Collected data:
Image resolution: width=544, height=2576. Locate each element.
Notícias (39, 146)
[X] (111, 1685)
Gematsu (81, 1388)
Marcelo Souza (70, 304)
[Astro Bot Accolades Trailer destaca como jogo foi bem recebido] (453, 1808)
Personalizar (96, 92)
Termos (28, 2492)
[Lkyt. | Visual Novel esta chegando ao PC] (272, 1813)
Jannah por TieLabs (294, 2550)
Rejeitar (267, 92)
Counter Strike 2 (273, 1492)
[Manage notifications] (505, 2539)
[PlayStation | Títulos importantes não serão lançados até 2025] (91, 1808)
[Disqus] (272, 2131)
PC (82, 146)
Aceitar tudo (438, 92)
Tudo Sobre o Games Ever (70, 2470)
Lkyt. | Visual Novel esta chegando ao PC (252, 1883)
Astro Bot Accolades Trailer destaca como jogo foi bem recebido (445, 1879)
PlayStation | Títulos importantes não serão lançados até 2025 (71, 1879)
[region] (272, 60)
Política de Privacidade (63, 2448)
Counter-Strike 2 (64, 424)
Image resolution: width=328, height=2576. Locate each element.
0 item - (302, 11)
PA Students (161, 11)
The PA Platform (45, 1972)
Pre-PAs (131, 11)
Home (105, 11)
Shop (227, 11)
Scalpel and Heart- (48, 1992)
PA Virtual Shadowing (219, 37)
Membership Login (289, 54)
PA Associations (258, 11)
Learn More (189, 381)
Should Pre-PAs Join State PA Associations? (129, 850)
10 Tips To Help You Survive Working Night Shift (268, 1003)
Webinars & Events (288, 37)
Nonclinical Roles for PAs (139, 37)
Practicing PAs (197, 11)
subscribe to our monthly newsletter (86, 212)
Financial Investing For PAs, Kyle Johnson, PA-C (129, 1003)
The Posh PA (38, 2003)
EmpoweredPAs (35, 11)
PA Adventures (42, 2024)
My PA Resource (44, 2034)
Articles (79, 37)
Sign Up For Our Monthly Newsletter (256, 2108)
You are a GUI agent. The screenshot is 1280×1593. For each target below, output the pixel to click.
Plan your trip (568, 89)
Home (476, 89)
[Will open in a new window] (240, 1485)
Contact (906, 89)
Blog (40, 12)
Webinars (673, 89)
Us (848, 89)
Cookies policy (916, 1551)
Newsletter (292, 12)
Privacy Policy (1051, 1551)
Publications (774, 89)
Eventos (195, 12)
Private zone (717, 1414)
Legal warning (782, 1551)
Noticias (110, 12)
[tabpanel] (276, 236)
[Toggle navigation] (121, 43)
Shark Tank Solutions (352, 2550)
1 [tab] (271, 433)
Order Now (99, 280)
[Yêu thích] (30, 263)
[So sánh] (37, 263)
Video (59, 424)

Work required: Please reproduce each entry above exactly as it reads.

Worked solution:
Image resolution: width=544, height=2576. Locate each element.
Notícias (39, 146)
[X] (111, 1685)
Gematsu (81, 1388)
Marcelo Souza (70, 304)
[Astro Bot Accolades Trailer destaca como jogo foi bem recebido] (453, 1808)
Personalizar (96, 92)
Termos (28, 2492)
[Lkyt. | Visual Novel esta chegando ao PC] (272, 1813)
Jannah por TieLabs (294, 2550)
Rejeitar (267, 92)
Counter Strike 2 (273, 1492)
[Manage notifications] (505, 2539)
[PlayStation | Títulos importantes não serão lançados até 2025] (91, 1808)
[Disqus] (272, 2131)
PC (82, 146)
Aceitar tudo (438, 92)
Tudo Sobre o Games Ever (70, 2470)
Lkyt. | Visual Novel esta chegando ao PC (252, 1883)
Astro Bot Accolades Trailer destaca como jogo foi bem recebido (445, 1879)
PlayStation | Títulos importantes não serão lançados até 2025 (71, 1879)
[region] (272, 60)
Política de Privacidade (63, 2448)
Counter-Strike 2 (64, 424)
Image resolution: width=328, height=2576. Locate each element.
0 item - (302, 11)
PA Students (161, 11)
The PA Platform (45, 1972)
Pre-PAs (131, 11)
Home (105, 11)
Shop (227, 11)
Scalpel and Heart- (48, 1992)
PA Virtual Shadowing (219, 37)
Membership Login (289, 54)
PA Associations (258, 11)
Learn More (189, 381)
Should Pre-PAs Join State PA Associations? (129, 850)
10 Tips To Help You Survive Working Night Shift (268, 1003)
Webinars & Events (288, 37)
Nonclinical Roles for PAs (139, 37)
Practicing PAs (197, 11)
subscribe to our monthly newsletter (86, 212)
Financial Investing For PAs, Kyle Johnson, PA-C (129, 1003)
The Posh PA (38, 2003)
EmpoweredPAs (35, 11)
PA Adventures (42, 2024)
My PA Resource (44, 2034)
Articles (79, 37)
Sign Up For Our Monthly Newsletter (256, 2108)
You are a GUI agent. The screenshot is 1280×1593. For each target below, output the pixel to click.
Plan your trip (568, 89)
Home (476, 89)
[Will open in a new window] (240, 1485)
Contact (906, 89)
Blog (40, 12)
Webinars (673, 89)
Us (848, 89)
Cookies policy (916, 1551)
Newsletter (292, 12)
Privacy Policy (1051, 1551)
Publications (774, 89)
Eventos (195, 12)
Private zone (717, 1414)
Legal warning (782, 1551)
Noticias (110, 12)
[tabpanel] (276, 236)
[Toggle navigation] (121, 43)
Shark Tank Solutions (352, 2550)
1 [tab] (271, 433)
Order Now (99, 280)
[Yêu thích] (30, 263)
[So sánh] (37, 263)
Video (59, 424)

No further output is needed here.